WHAT TO WORK ON - Duplicate every line of the records below without any change.

WORKING DATA -
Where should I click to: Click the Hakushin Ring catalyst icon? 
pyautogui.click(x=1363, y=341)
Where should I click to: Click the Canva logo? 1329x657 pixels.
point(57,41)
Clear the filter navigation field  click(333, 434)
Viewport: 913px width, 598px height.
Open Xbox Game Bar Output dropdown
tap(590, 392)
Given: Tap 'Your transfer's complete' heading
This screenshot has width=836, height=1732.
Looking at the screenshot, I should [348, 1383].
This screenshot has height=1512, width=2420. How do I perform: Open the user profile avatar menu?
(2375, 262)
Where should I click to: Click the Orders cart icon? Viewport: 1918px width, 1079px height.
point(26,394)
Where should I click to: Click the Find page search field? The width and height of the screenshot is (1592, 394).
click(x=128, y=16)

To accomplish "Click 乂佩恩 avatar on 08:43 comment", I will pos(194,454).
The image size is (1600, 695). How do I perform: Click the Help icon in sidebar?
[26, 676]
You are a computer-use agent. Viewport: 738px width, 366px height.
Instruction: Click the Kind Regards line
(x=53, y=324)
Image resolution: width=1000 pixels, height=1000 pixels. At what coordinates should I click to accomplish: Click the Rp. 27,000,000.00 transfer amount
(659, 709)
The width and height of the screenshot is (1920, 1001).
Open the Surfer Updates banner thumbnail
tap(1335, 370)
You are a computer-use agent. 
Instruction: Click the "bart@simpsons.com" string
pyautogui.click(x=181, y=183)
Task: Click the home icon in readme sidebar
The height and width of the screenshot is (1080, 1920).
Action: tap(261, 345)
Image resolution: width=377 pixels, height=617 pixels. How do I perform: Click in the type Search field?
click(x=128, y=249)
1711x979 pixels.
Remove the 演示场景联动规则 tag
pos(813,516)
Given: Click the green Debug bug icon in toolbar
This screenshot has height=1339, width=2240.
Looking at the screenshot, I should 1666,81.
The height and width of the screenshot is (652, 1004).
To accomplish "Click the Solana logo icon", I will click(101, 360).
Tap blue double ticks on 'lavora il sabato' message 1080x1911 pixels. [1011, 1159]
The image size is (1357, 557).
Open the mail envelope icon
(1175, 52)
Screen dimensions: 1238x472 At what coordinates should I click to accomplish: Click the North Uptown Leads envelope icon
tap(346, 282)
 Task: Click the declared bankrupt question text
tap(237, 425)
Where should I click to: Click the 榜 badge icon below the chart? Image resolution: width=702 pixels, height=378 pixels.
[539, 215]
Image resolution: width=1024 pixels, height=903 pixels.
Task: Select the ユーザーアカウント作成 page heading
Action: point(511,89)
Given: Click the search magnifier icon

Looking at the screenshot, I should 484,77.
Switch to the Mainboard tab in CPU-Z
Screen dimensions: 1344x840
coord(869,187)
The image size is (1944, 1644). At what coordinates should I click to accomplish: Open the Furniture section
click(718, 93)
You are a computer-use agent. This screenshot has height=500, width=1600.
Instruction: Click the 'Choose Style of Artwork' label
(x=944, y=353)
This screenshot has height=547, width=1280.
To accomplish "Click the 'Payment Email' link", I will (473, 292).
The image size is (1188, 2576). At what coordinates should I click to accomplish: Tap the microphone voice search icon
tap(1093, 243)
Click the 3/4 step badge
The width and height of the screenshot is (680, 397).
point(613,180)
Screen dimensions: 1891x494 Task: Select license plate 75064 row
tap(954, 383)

RESULT OF THIS EXERCISE -
Where should I click to: Click the Hakushin Ring catalyst icon? 
pyautogui.click(x=1363, y=341)
Where should I click to: Click the Canva logo? 1329x657 pixels.
point(57,41)
Clear the filter navigation field  click(333, 434)
Viewport: 913px width, 598px height.
Open Xbox Game Bar Output dropdown
tap(590, 392)
Given: Tap 'Your transfer's complete' heading
This screenshot has width=836, height=1732.
Looking at the screenshot, I should [348, 1383].
This screenshot has height=1512, width=2420. How do I perform: Open the user profile avatar menu?
(2375, 262)
Where should I click to: Click the Orders cart icon? Viewport: 1918px width, 1079px height.
point(26,394)
Where should I click to: Click the Find page search field? The width and height of the screenshot is (1592, 394).
click(x=128, y=16)

To accomplish "Click 乂佩恩 avatar on 08:43 comment", I will pos(194,454).
The image size is (1600, 695). How do I perform: Click the Help icon in sidebar?
[26, 676]
You are a computer-use agent. Viewport: 738px width, 366px height.
Instruction: Click the Kind Regards line
(x=53, y=324)
Image resolution: width=1000 pixels, height=1000 pixels. At what coordinates should I click to accomplish: Click the Rp. 27,000,000.00 transfer amount
(659, 709)
The width and height of the screenshot is (1920, 1001).
Open the Surfer Updates banner thumbnail
tap(1335, 370)
You are a computer-use agent. 
Instruction: Click the "bart@simpsons.com" string
pyautogui.click(x=181, y=183)
Task: Click the home icon in readme sidebar
The height and width of the screenshot is (1080, 1920).
Action: tap(261, 345)
Image resolution: width=377 pixels, height=617 pixels. How do I perform: Click in the type Search field?
click(x=128, y=249)
1711x979 pixels.
Remove the 演示场景联动规则 tag
pos(813,516)
Given: Click the green Debug bug icon in toolbar
This screenshot has height=1339, width=2240.
Looking at the screenshot, I should 1666,81.
The height and width of the screenshot is (652, 1004).
To accomplish "Click the Solana logo icon", I will click(101, 360).
Tap blue double ticks on 'lavora il sabato' message 1080x1911 pixels. [1011, 1159]
The image size is (1357, 557).
Open the mail envelope icon
(1175, 52)
Screen dimensions: 1238x472 At what coordinates should I click to accomplish: Click the North Uptown Leads envelope icon
tap(346, 282)
 Task: Click the declared bankrupt question text
tap(237, 425)
Where should I click to: Click the 榜 badge icon below the chart? Image resolution: width=702 pixels, height=378 pixels.
[539, 215]
Image resolution: width=1024 pixels, height=903 pixels.
Task: Select the ユーザーアカウント作成 page heading
Action: point(511,89)
Given: Click the search magnifier icon

Looking at the screenshot, I should 484,77.
Switch to the Mainboard tab in CPU-Z
Screen dimensions: 1344x840
coord(869,187)
The image size is (1944, 1644). At what coordinates should I click to accomplish: Open the Furniture section
click(718, 93)
You are a computer-use agent. This screenshot has height=500, width=1600.
Instruction: Click the 'Choose Style of Artwork' label
(x=944, y=353)
This screenshot has height=547, width=1280.
To accomplish "Click the 'Payment Email' link", I will (473, 292).
The image size is (1188, 2576). At what coordinates should I click to accomplish: Tap the microphone voice search icon
tap(1093, 243)
Click the 3/4 step badge
The width and height of the screenshot is (680, 397).
point(613,180)
Screen dimensions: 1891x494 Task: Select license plate 75064 row
tap(954, 383)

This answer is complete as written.